Glutamine is also a critical part of our digestive system. It is the primary nutrient for the cells of the intestinal lining where it helps regulate cellular reproduction. Through this mechanism, glutamine helps prevent and rebuild a leaky gut which is common in people with inflammatory and auto-immune conditions. For this reason glutamine supplementation has been shown to be very effective in individuals with ulcerative colitis, celiac disease, Crohn's disease, & irritable bowel syndrome.

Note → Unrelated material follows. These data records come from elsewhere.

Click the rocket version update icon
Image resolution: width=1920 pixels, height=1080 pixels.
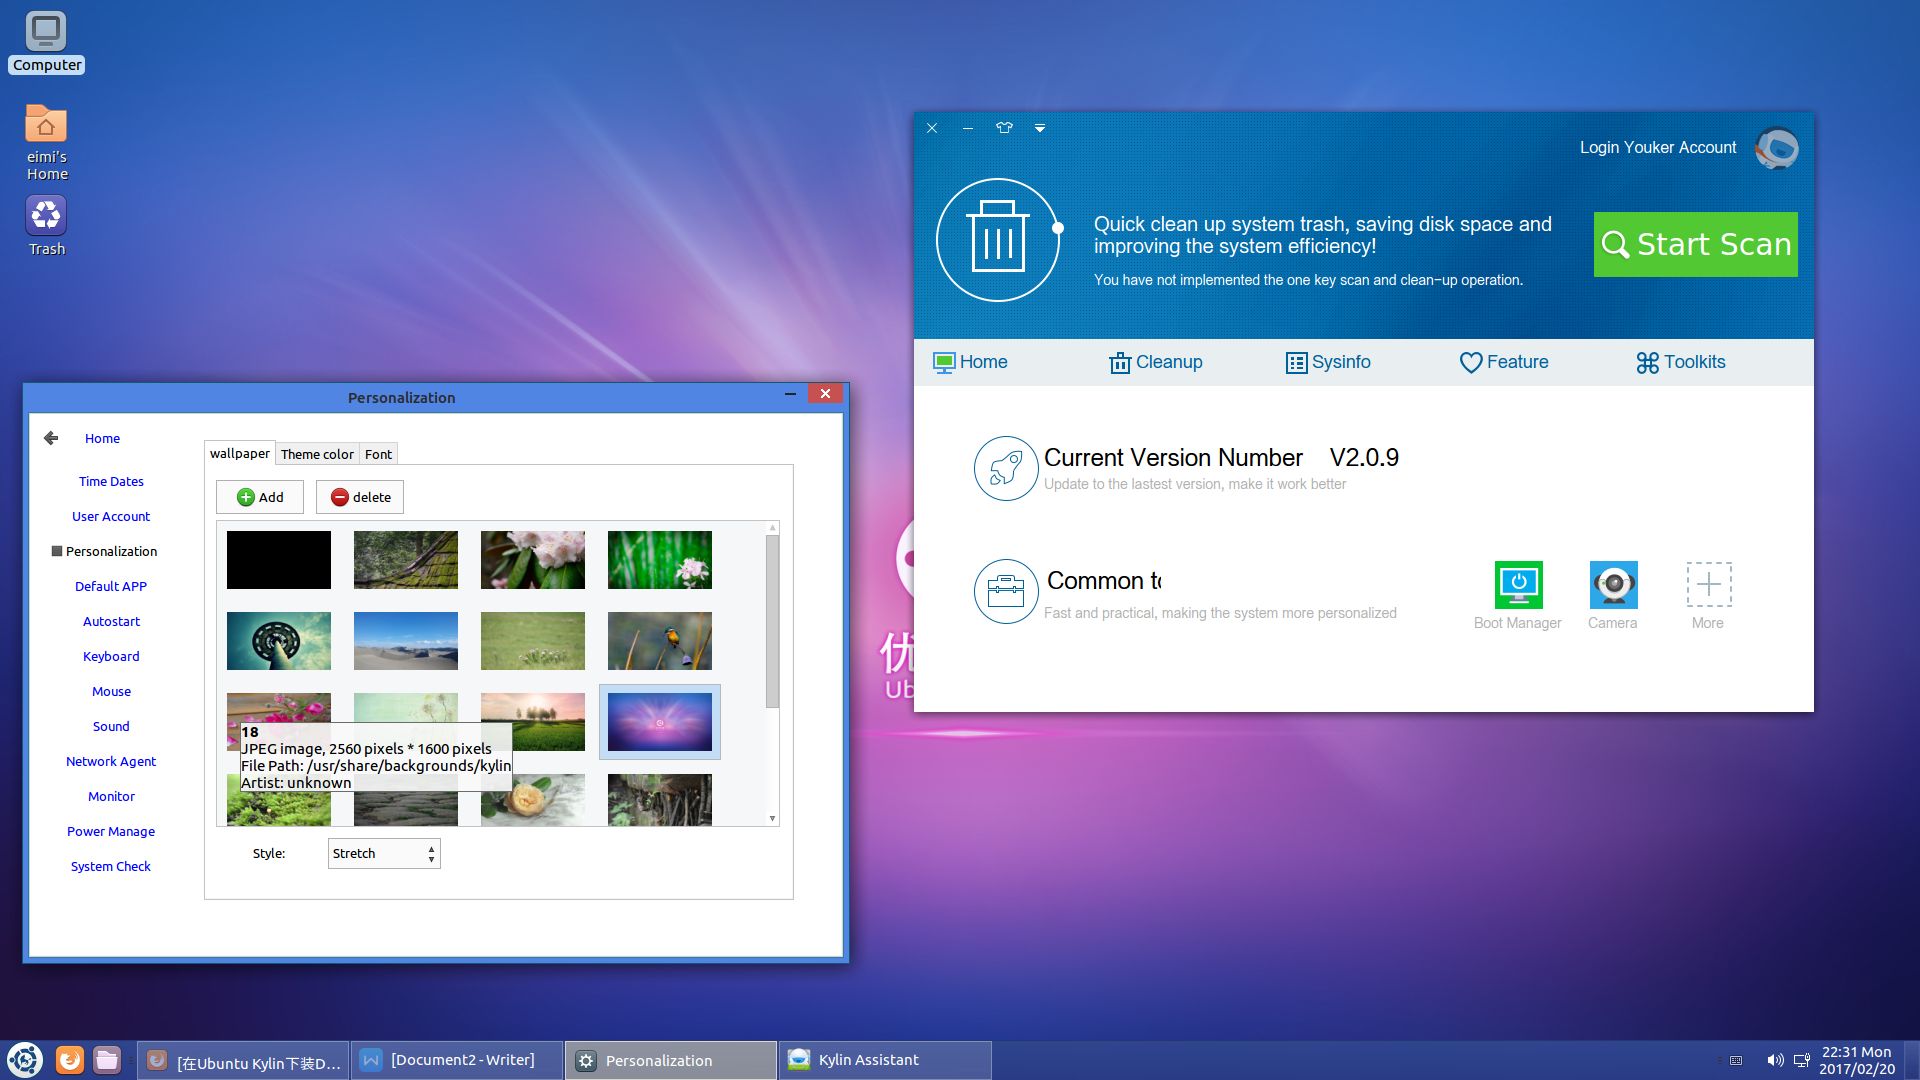pos(1005,468)
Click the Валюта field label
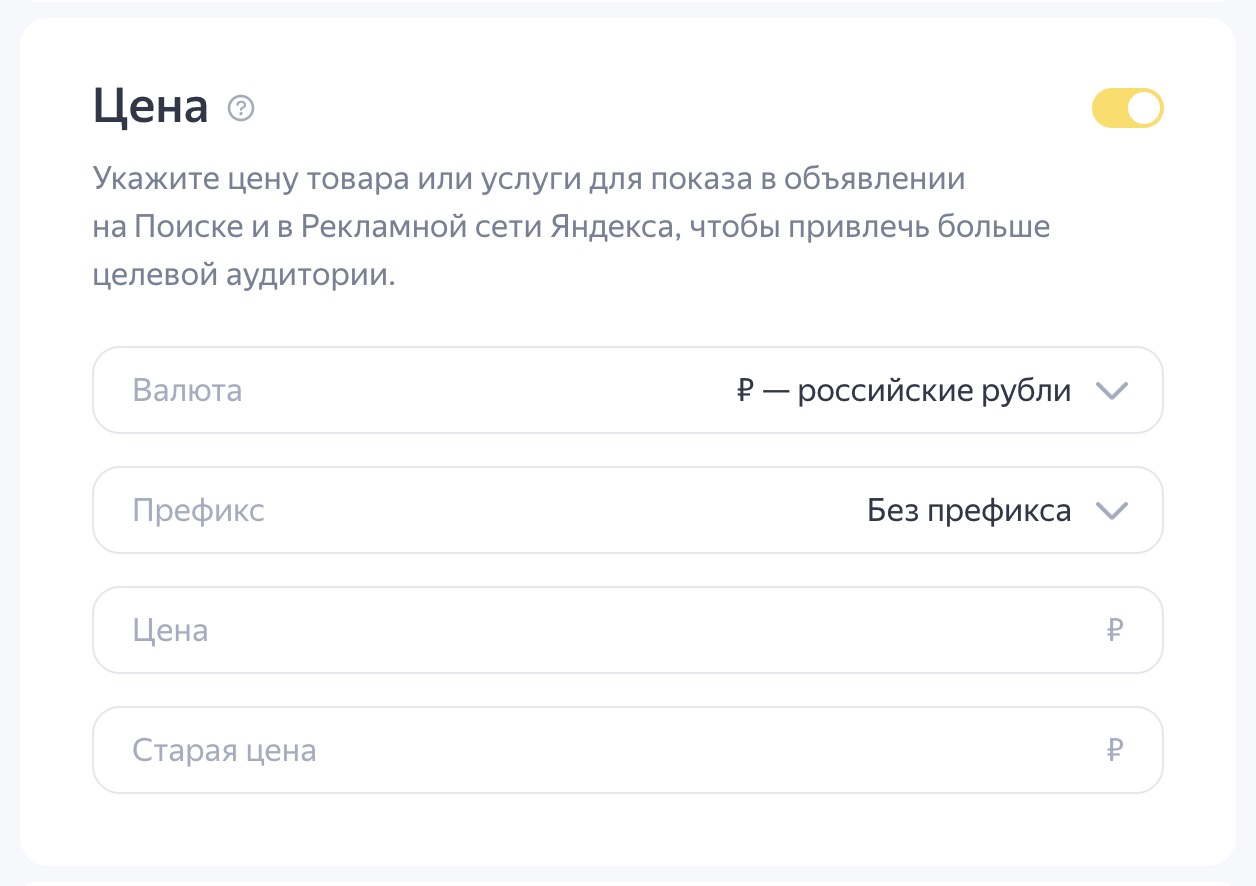Screen dimensions: 1256x886 point(187,390)
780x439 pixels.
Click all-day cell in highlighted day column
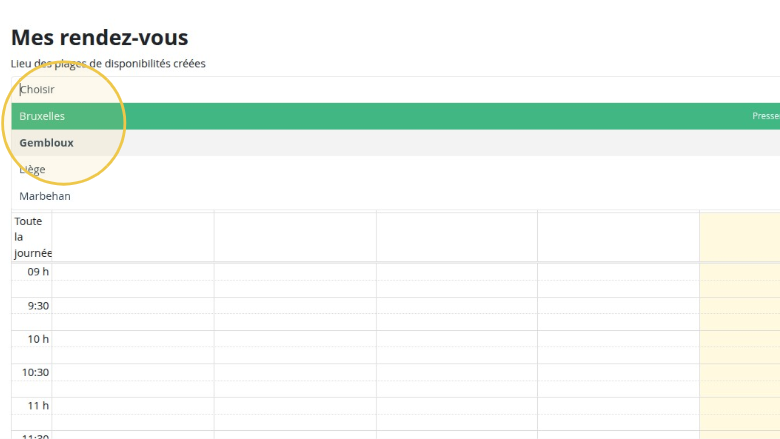(740, 236)
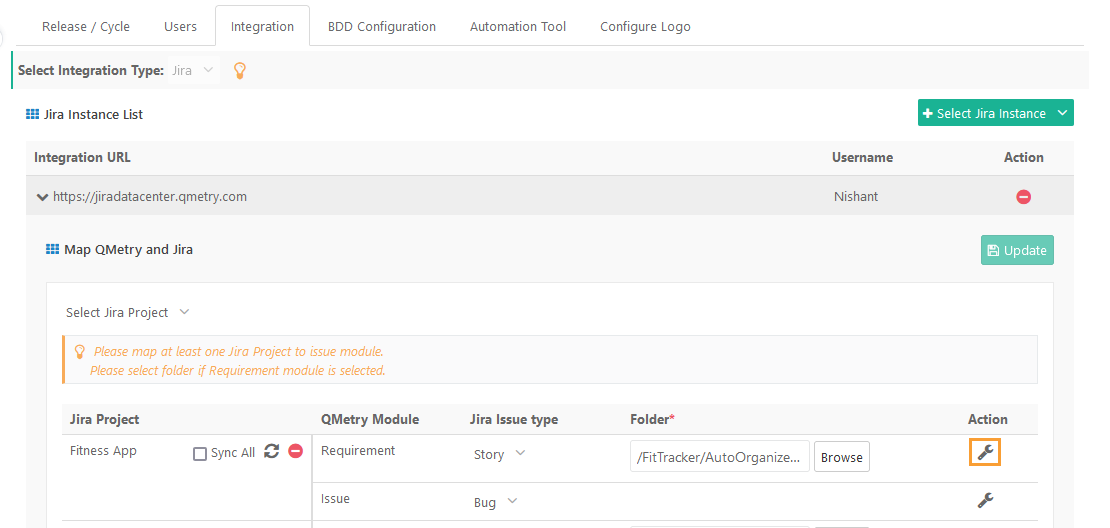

Glutamine also helps regulate cells absorb water across the junction between the small intestine and blood stream. This is a very important part of keeping the body from losing fluid and becoming dehydrated. When water is not absorbed back into the body diarrhea is the result. Diarrhea can be disastrous because we lose both water and other vital nutrients.

Finally, glutamine plays a very important role in both cellular & systematic detoxification processes. The lymphatic system maintains fluid and protein balance in the body, carries immune cells, and filters out toxins that are stored in tissues. Glutamine is a key energy source for lymphatic cells allowing them to better remove toxic debris. Additionally, glutamine acts as a transport molecule to carry ammonia out of major tissues including the brain where it is shipped to the liver for conversion into urea.

Glutamine is found in many different foods with the highest levels found in grass-fed beef, bison, chicken, & free range eggs. Raw dairy products from grass-fed cows and goats are also very high in L-glutamine. This includes grass-fed, non-denatured whey protein powder which is considered the most bioavailable form of L-glutamine from an animal source. Using an ample amount of this form of whey protein in a shake with coconut milk, berries, & cinnamon everyday is a fantastic way to naturally boost L-glutamine levels.

Red Cabbage is considered the most dense vegetable form of L-glutamine. An amazing way of bringing in the high quality nutrition from red cabbage is through juicing or shredding & fermenting it. Red cabbage sauerkraut made with apple cider vinegar may be one of the most bioavailable ways to consume L-glutamine due to the deep fermentation processes that create an abundance of enzymes and good bacteria that allow amino acids and other nutrients to be better absorbed and utilized within the body.